Сами видите, я не одна, народу вокруг хватает, впрочем, при этом ремесле толпы не избежать, она нас преследует повсюду, и даже в этой комнате, где я должна время от времени совокупляться с какой-нибудь другой девицей по требованию клиентов, изображая перед ними множество женщин, у них встает оттого, что все мы сучки и только ждем, когда к нам повернутся спиной, чтобы удовлетворить друг друга, и по правилам каждая из нас должна выбрать себе партнершу для дуэта, чтобы отдаваться напоказ, и я выбрала Даниель, потому что она самая старшая в агентстве и вряд ли затмит меня со своими двадцатью восемью годами, и, когда мы вместе, я всегда стараюсь чуть больше, чем обычно, кричу громче, потому что присутствие другой женщины рядом со мной делает сравнение неизбежным, эта красивее, а та не такая активная, приходится стараться, ибо ничто так не напоминает, как другая женщина, что я не на высоте, ничто так не выявляет несовершенств моей кожи, как кожа другой, и даже когда мы перед клиентами вдвоем, голова одной меж ног другой, место есть лишь для одной-единственной, всегда иметь успех может лишь одна-единственная, поскольку клиенты неизбежно отдают кому-то предпочтение, интересуются либо той, либо другой, вот почему я выбрала партнершей Даниель, потому что она редко имеет успех, потому что она для меня лишь фон, моя слишком толстая, слишком старая Даниель, которая оттеняет мою стройность, мою молодость, которая уступает мне первенство, а главное, не портит себе из-за этого кровь, нет, она не такая, как я, ей незачем быть телкой, принцессой лесбийских дуэтов, по крайней мере она мне так говорит, когда мы остаемся одни, она не портит себе кровь, но с ней нельзя знать наверняка, она ведь занимается притворством уже давно, десять лет, в три раза дольше, чем я.

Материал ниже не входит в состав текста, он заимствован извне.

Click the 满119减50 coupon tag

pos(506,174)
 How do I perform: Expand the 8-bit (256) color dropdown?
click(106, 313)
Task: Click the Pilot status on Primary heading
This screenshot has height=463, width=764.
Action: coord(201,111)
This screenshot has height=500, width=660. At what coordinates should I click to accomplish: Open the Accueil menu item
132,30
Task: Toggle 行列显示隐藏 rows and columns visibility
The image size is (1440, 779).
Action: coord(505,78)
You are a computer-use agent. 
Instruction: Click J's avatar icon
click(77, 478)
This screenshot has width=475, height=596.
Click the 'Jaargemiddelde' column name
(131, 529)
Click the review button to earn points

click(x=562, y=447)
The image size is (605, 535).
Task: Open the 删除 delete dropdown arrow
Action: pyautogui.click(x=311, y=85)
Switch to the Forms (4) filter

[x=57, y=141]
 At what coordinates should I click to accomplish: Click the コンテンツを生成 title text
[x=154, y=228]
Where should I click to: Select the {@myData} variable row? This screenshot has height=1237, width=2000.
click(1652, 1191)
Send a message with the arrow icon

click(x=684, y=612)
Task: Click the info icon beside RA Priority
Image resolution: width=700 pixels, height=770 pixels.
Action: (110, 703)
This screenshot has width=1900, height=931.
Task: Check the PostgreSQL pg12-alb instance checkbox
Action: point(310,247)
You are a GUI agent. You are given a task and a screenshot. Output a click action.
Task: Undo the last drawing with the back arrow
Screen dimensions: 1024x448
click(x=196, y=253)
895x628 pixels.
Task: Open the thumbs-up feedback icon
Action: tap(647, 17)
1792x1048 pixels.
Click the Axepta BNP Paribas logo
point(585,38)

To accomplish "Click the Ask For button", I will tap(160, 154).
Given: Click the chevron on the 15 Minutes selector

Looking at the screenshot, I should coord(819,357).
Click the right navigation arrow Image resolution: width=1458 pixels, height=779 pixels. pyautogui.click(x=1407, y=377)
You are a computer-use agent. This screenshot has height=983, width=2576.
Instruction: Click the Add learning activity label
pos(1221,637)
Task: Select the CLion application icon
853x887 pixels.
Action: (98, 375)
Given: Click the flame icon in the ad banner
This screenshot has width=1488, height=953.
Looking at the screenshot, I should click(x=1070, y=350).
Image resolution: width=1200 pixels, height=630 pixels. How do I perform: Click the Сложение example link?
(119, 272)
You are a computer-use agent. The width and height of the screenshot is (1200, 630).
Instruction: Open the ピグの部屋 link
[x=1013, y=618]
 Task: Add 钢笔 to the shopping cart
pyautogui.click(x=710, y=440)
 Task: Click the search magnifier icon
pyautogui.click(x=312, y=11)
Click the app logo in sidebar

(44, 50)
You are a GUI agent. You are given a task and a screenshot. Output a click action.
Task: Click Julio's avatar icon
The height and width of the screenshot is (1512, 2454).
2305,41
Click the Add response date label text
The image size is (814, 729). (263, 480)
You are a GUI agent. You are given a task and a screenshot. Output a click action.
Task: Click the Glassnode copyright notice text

Но это неважно, потому что мы всегда болтаем о том о сем, и это меня радует, рассказываем друг другу жуткие истории, которые пережили в Нью-Йорке, сколько угодно говорим о деньгах, о шампанском и лимузинах, о кинозвездах и кокаине, сплетничаем о жизни богачей, о тамошних мужчинах, ищущих общества домашнего животного на ночь, в конце недели, о мужчинах, больных оттого, что они имеют все, что хотят, и мы рассказываем друг другу о своих проблемах, о полиции, о тюрьме, об опасности, что тебя похитит, разрежет на куски и выбросит в сточную канаву какой-нибудь псих, решивший, что он облечен миссией очистить мир от скверны, от его женского начала, рассказываем друг другу о том, как возбуждались на первых порах, а потом привыкли и перестали чувствовать, о том, как трудно изменить жизнь и каково жить без денег, о дурной привычке, от которой не удается избавиться, потому что она срослась с каждым повседневным действием, с малейшим взмахом ресниц, подкрашиваться, причесываться, ходить, виляя задом, и возбуждать мужчин, и в итоге смерть, ощущение, что все видела, все слышала, зашла туда, куда не надо было, слишком далеко, так что надо продолжать, впечатление, что исчерпала все комбинации, и еще эта тягость повторяющихся жестов, порождающих одни и те же реакции, одни и те же поскуливания, как у довольной собаки, слюнявой собаки Павлова, член, автоматически встающий по колокольчику, автоматизм адекватного, адаптированного мужчины, довольного тем, что у него встает, и еще отвращение от чужого желания, потому что у тебя самой его больше нет, потому что больше нет колокольчика.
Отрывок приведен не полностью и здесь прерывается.